Shapley introduced SHapley Additive exPlanations (SHAP) based on cooperative game theory in 1951 [33] and they are comparable to many other sensitivity analysis methodologies [34]. In the following years [35,36]. Strumbelj and Kononenko were the first to apply the methodology to machine learning issues. SHAP has seen a lot of use since the publication of Lundberg and Lee’s work [37] and the related Python package for SHapley Additive exPlanations. The fundamental goal of SHAP is to determine the significance of a particular property, such as X. To begin, all feature subsets in the input space that do not contain X are gathered in order to accomplish this. The impact of adding X to each of the preceding groups is assessed in a subsequent stage to see how it affects prediction outcomes. The contribution of feature X is calculated in the last stage after all contributions have been combined.

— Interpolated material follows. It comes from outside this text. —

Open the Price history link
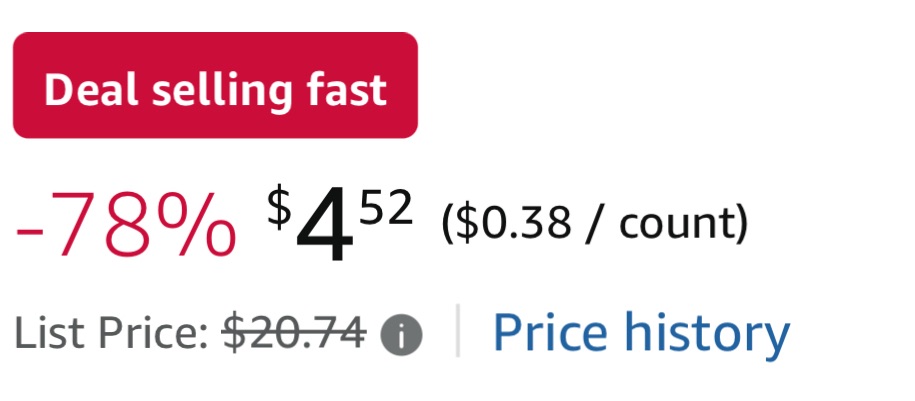Image resolution: width=915 pixels, height=401 pixels. (x=641, y=333)
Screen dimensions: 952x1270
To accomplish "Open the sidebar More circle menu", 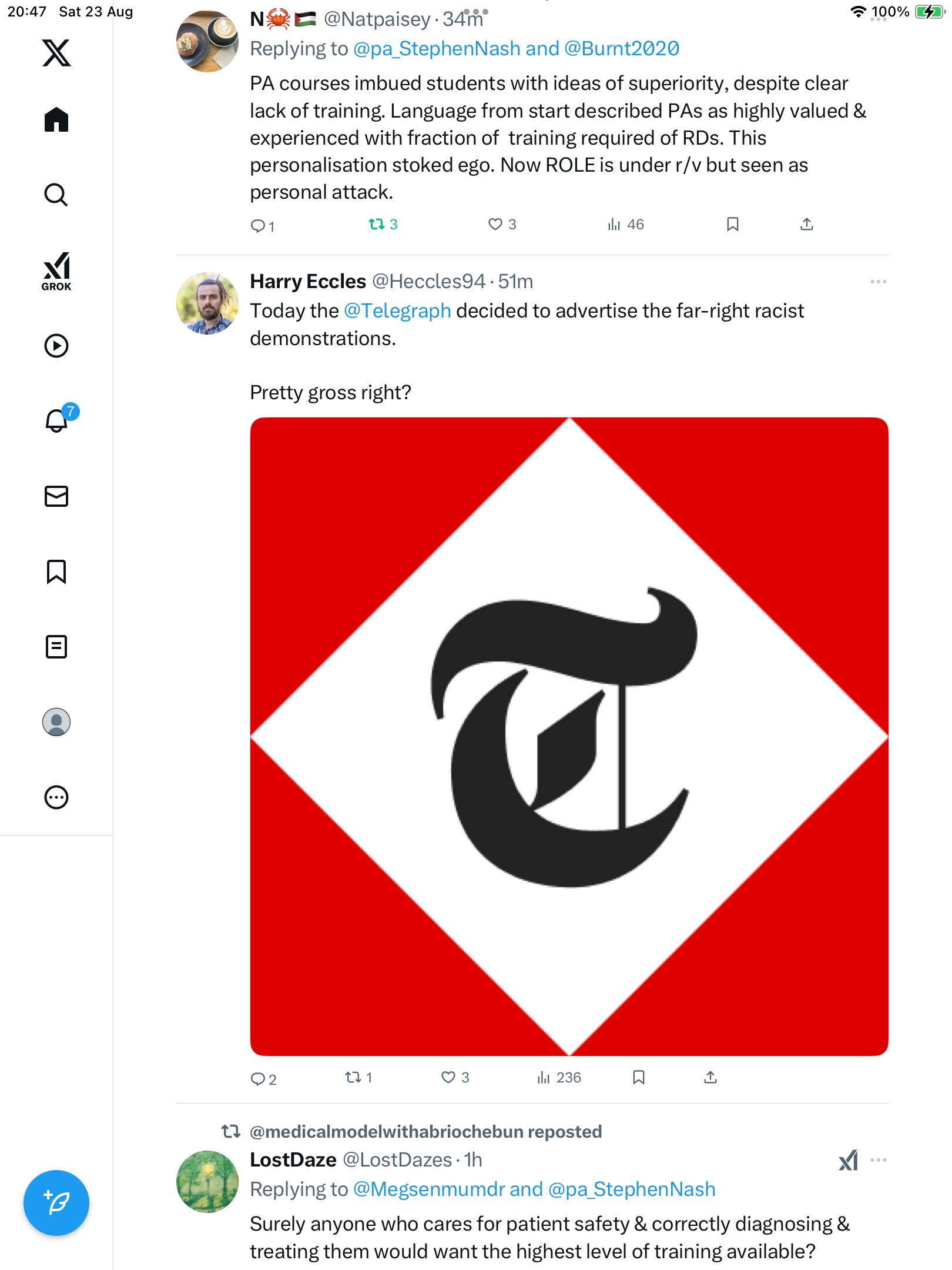I will (x=56, y=797).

The representation is as follows: each row represents a feature, and the abscissa is the SHAP value. A point represents a sample; the redder the color, the greater the value of the feature itself, and the bluer the color, the lower the value of the feature itself. The relevance of a feature may be calculated by taking the mean value of the absolute value of its effect on the target variable.

Figure 6 includes the Permutation importance value and Shapley value of three models GB, XGB, and RF. The eight features used to develop the model are interpreted to select the features that are significant to yield stress. The Cement/Tailings Shapley values show that yield stress increases as the Cement/Tailings ratio increases. In contrast, the Shapley values of the Cement/Tailings ratio indicate that, when this ratio decreases, the yield stress is also low. Therefore, this is a feature that has an important influence on yield stress development. Curing age and solid content are also features that have a big impact on output. Among the features related to inorganic compounds, Fe₂O₃ is the feature that has the greatest influence on yield stress. The results of the Shapley value for this feature indicate that the Fe₂O₃ content should be kept at a moderate level to avoid having a negative effect on the output. According to the analysis of four features Cement/Tailings, Curing age, Solid content, and Fe₂O₃ content are ranked as significant features that have a lot of impact on output.

SiO₂, D10, D50, and Gs seem to be the least important input variables in predicting the YS of CPB according to the Permutation Importance and SHapley Additive exPlanations (Shapley) values.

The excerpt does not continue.